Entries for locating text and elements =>
---------------

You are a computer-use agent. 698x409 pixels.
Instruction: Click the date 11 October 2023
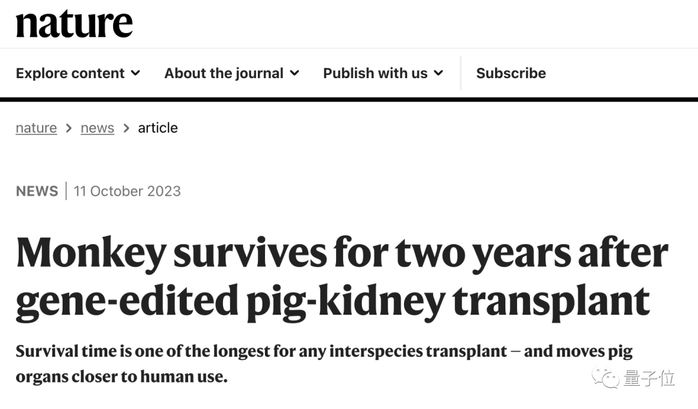(x=127, y=191)
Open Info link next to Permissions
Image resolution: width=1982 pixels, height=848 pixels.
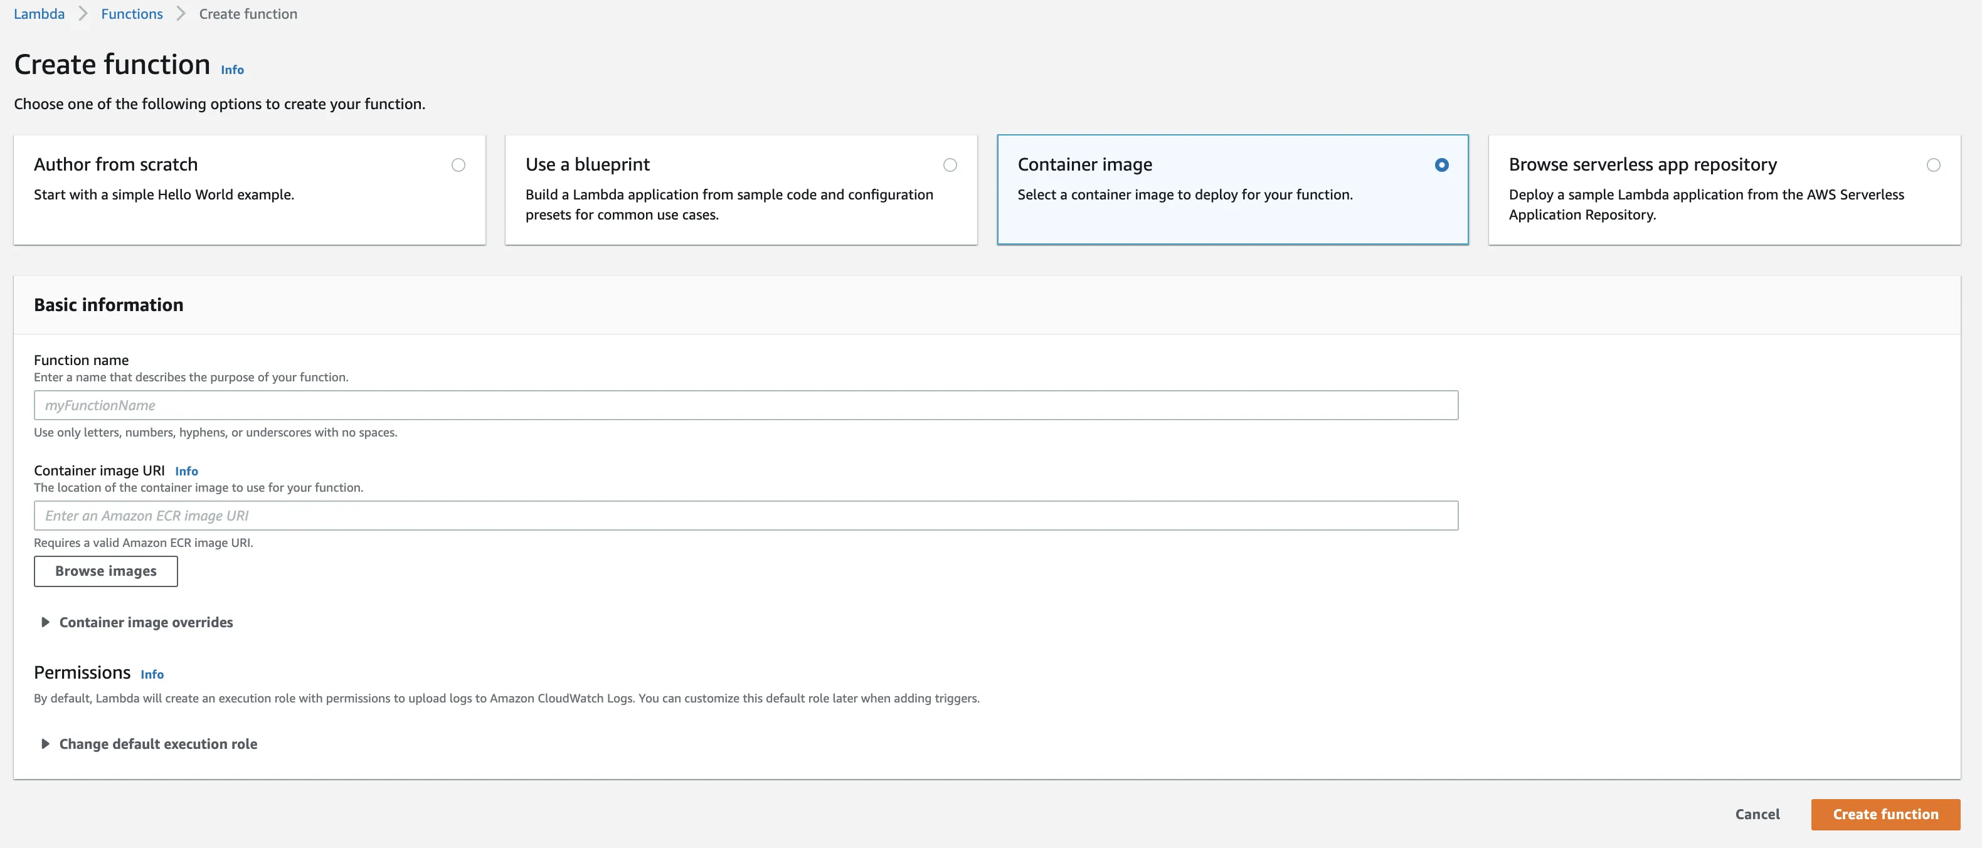152,674
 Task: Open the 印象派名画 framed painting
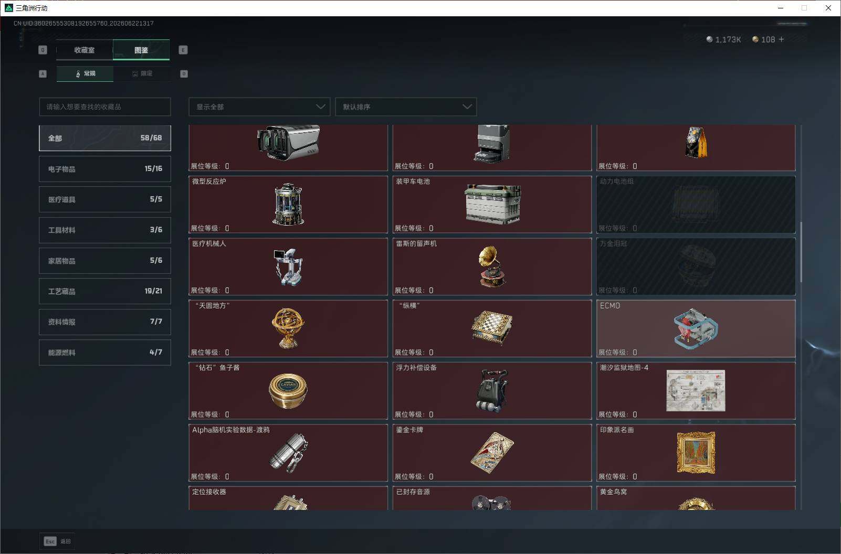click(696, 453)
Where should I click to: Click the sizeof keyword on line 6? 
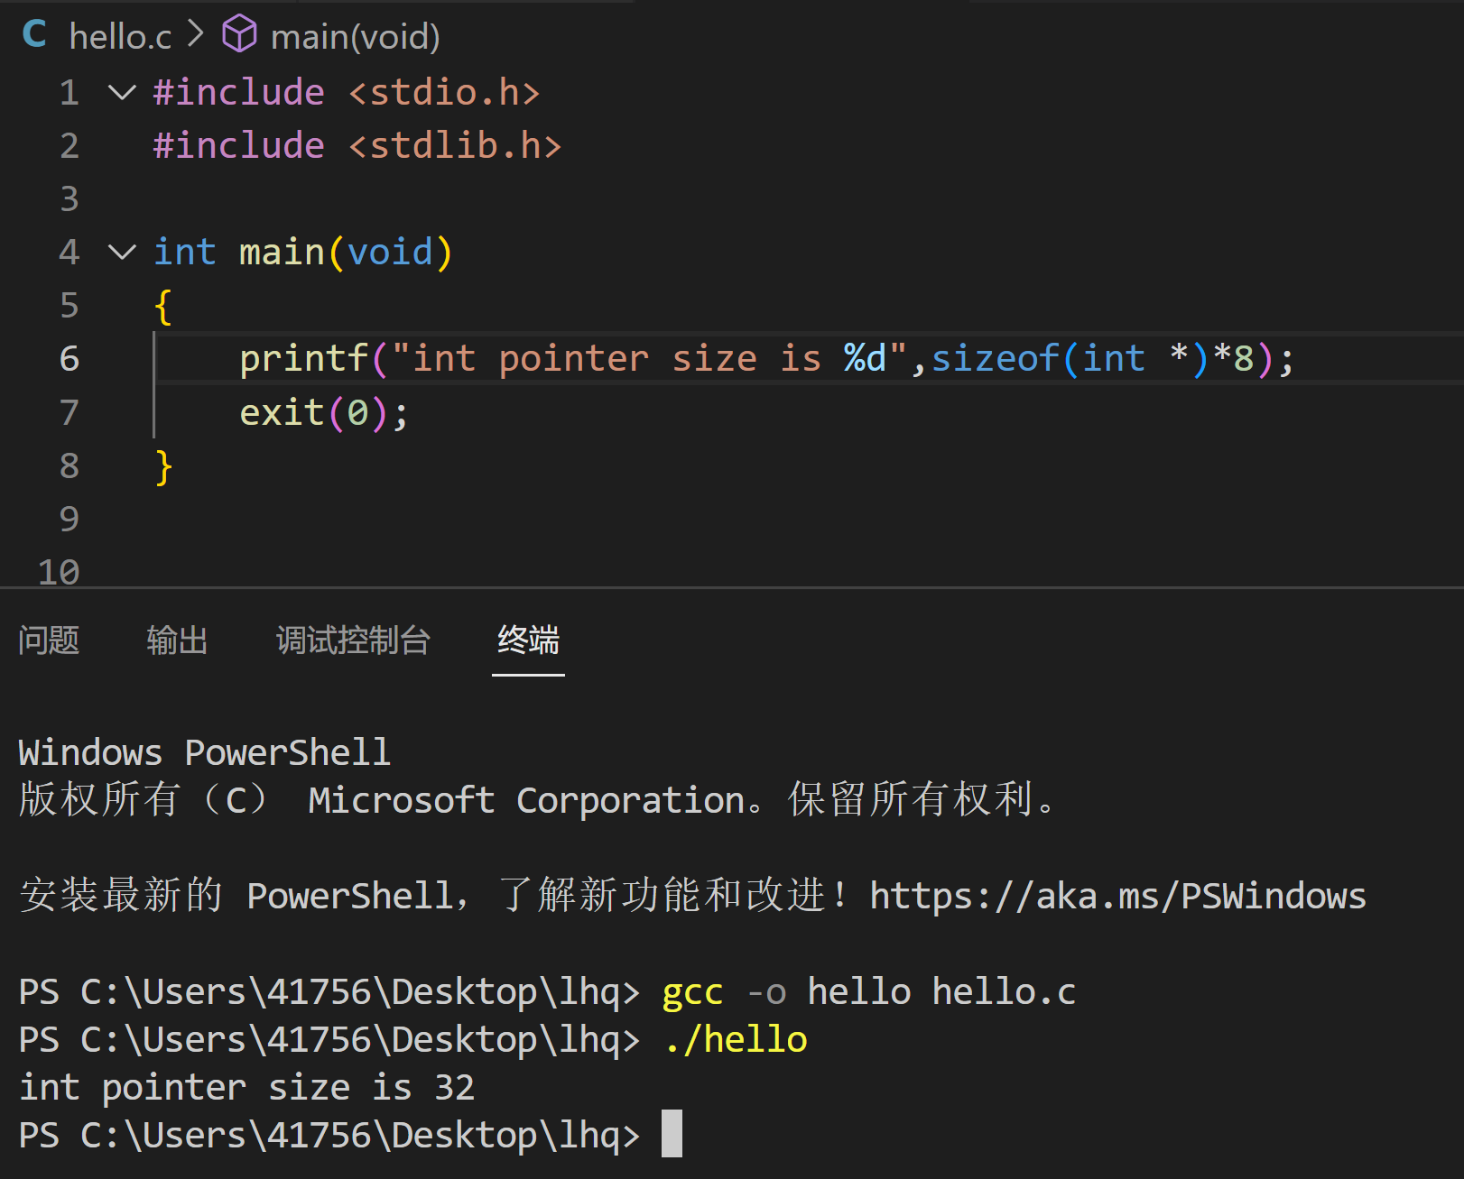click(x=995, y=359)
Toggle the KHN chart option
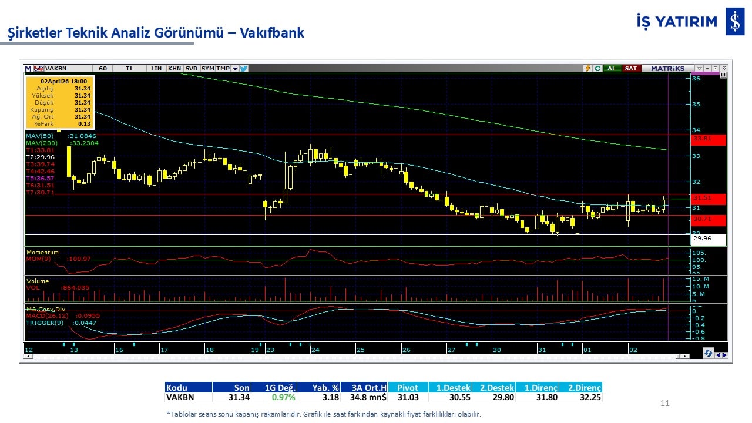 (x=174, y=69)
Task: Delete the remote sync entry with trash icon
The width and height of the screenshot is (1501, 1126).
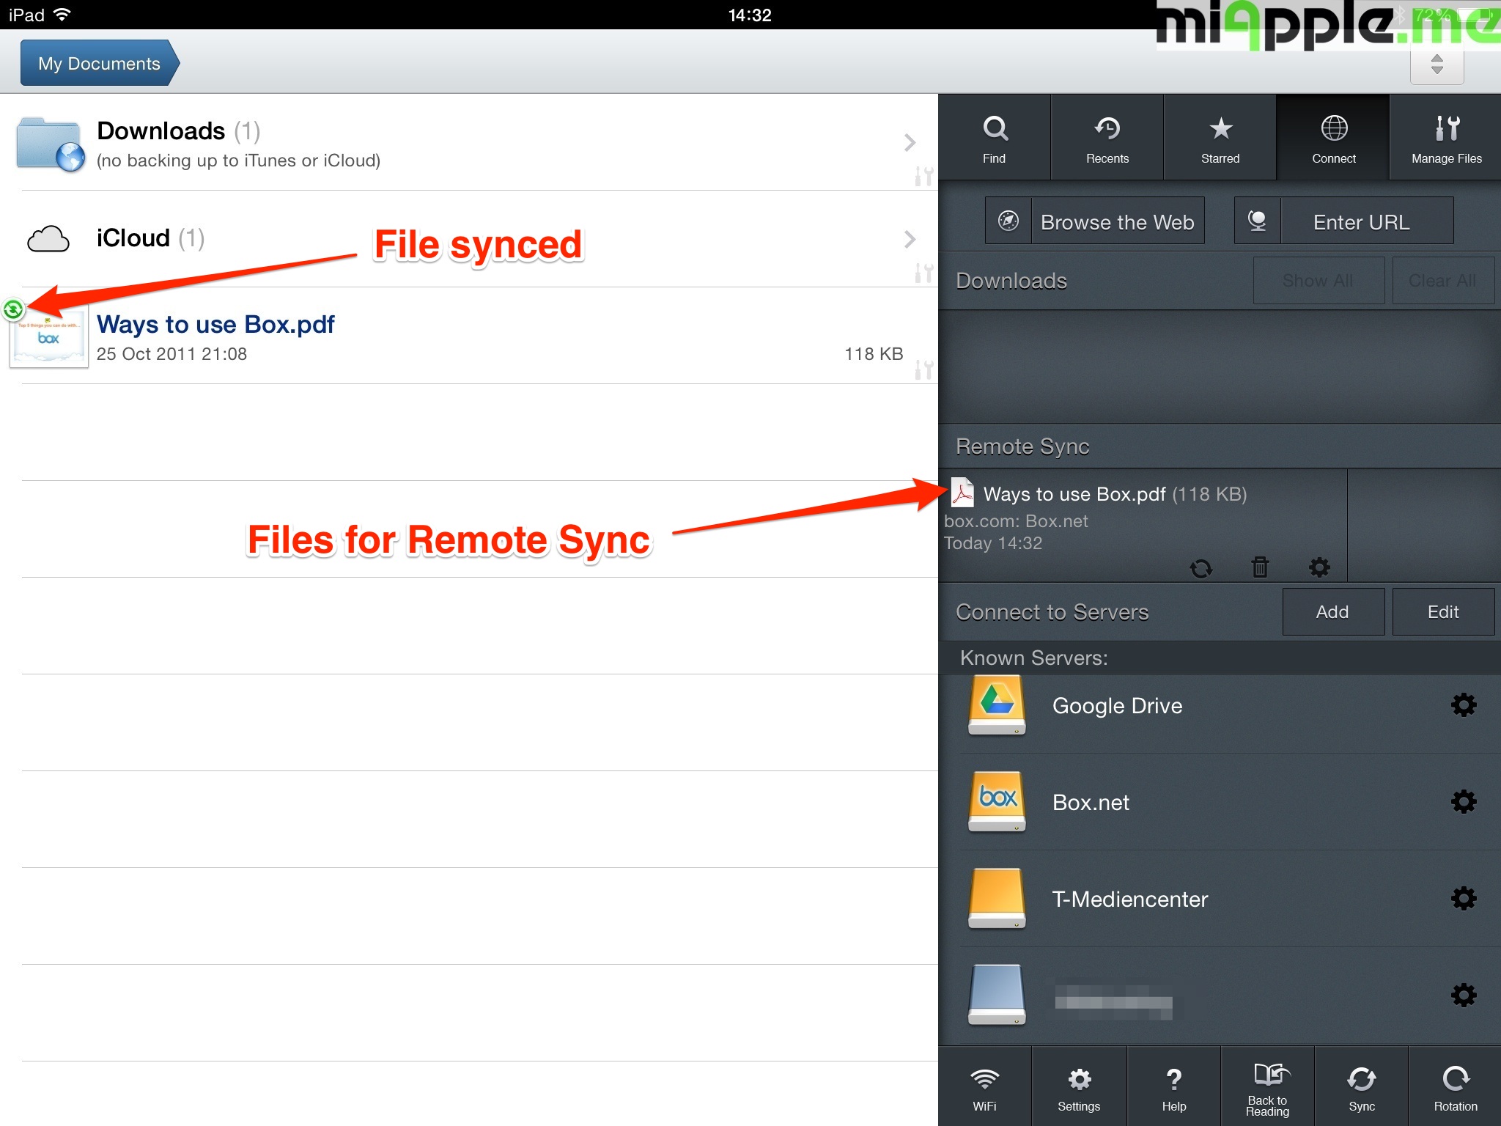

---------------

Please arrange the lines from the first one through the line containing "click(696, 453)" as a JSON list of strings, with one string per line, blank lines skipped and the pictures left out.

The answer =>
[
  "You are a computer-use agent. 698x409 pixels.",
  "Instruction: Click the date 11 October 2023",
  "(x=127, y=191)",
  "Open Info link next to Permissions",
  "Image resolution: width=1982 pixels, height=848 pixels.",
  "152,674",
  " Task: Open the 印象派名画 framed painting",
  "click(696, 453)"
]